Overview
Method is straightforward and training-free and shows consistent gains on evaluated multilingual QA sets; however, it increases inference calls and depends on language selection and LLM behaviour.
Citations0
Evidence Strength0.80
Confidence0.82
Risk Signals9
Trust Signals
Findings with numeric evidence: 3/3
Findings with evidence refs: 3/3
Results with explicit delta: 3/3
Reproducibility
Status: Code + data available
Open source: Partial
At A Glance
Cost impact: 40%
Production readiness: 60%
Novelty: 60%
Why It Matters For Business
CausalAbstain reduces wrong answers across multiple languages by selectively using model feedback, improving trust in multilingual QA systems while trading off higher API cost for better safety.
Who Should Care
Summary TLDR
The paper introduces CausalAbstain, a training-free way to decide whether to use LLM-generated feedback when an LLM evaluates its own answers in multiple languages.
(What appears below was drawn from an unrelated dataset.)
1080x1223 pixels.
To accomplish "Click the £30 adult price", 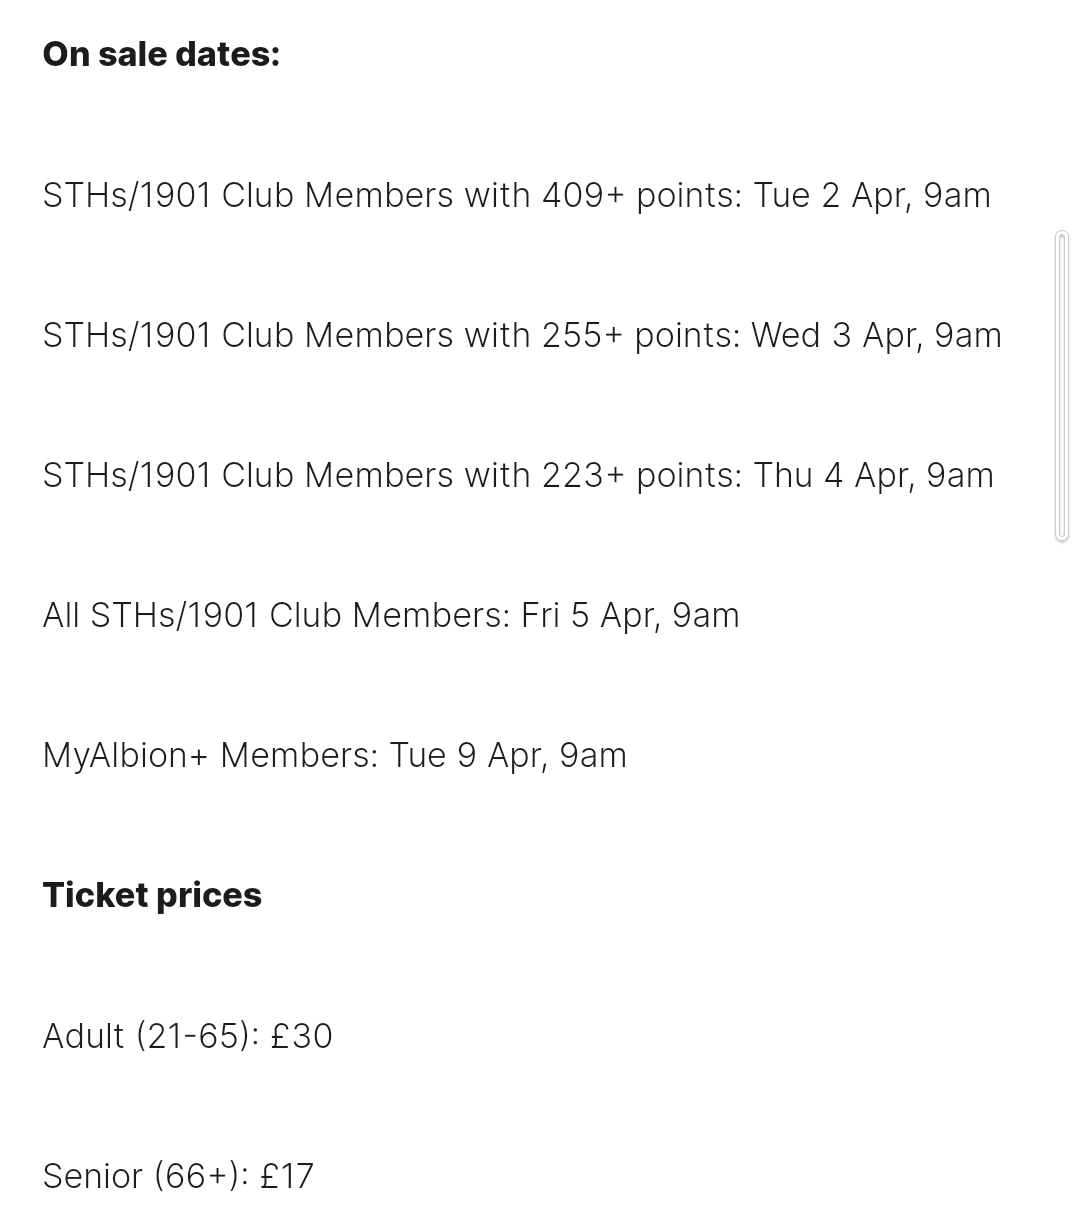I will click(x=301, y=1036).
It measures causal paths from an answer to the abstention decision using natural direct effect (NDE) and total indirect effect (TIE) computed from repeated prompts and Jensen‑Shannon divergence. Two modes are proposed: CAUSAL-NATIVE (native-language feedback) and CAUSAL-MULTI (related-language feedback with aggregated voting). Evaluated on multilingual M-MMLU and M-Hellaswag with ChatGPT, GPT-4o, Aya-13B (and additional tests on LLaMa/Phi), CAUSAL-MULTI improves abstain accuracy vs strong baselines (avg +3.5% on evaluated setups)
Problem Statement
LLMs hallucinate more in low-resource languages. Existing feedback-based abstention methods simply trust model-generated feedback, which can be incorrect or biased across languages. The problem is deciding when to use generated feedback and which feedback to trust so the model abstains correctly instead of amplifying errors.
Main Contribution
A causality-based, training-free framework (CausalAbstain) that compares direct and feedback-mediated effects to decide whether to use LLM feedback.
Two operational modes: CAUSAL-NATIVE (native-language feedback) and CAUSAL-MULTI (multiple related languages with aggregated voting).
Key Findings
CAUSAL-MULTI outperforms prior methods on the evaluated benchmarks.
Filtering feedback via causal effect comparison is valuable; ignoring feedback hurts performance.
Results
| Metric | Value | Baseline | Delta | Split / Dataset | Evidence | Evidence Ref |
|---|---|---|---|---|---|---|
| Accuracy | +3.5% vs best competing method | best competing method (varies by model/dataset) | +3.5% | aggregate across three LLMs × two datasets | CAUSAL-MULTI outperforms strongest baseline in 4/6 settings and averages +3.5% (Table 1) | Table 1; §4.2 |
| Accuracy | 0.738 | MULTI-RELATED 0.725 (example) | +0.013 | GPT-4o on M-MMLU overall | Table 1 reports GPT-4o CAUSAL-MULTI overall = 0.738 | Table 1 |
What To Try In 7 Days
Run CAUSAL-NATIVE (N=3) on a small multilingual QA sample to measure abstain accuracy vs your current setup.
Implement NDE vs TIE comparison with JSD scores to filter feedback before final decisions.
If cross-language robustness matters, run CAUSAL-MULTI on key languages and measure cost vs benefit using the 10-call protocol.
Reproducibility
Risks & Boundaries
Limitations
Higher inference cost: CAUSAL-MULTI uses ~10 calls per query at N=3, increasing API expense.
Relies on LLM-generated feedback quality; severely incorrect feedback can still mislead if not properly filtered.
When Not To Use
When API cost per query must be minimal and you cannot afford multiple feedback calls.
When the target language lacks related languages in the chosen pool for CAUSAL-MULTI.
Failure Modes
Noisy or adversarial feedback in multiple languages can skew aggregated votes.
Incorrect language relatedness choices may reduce performance or produce wrong abstain choices.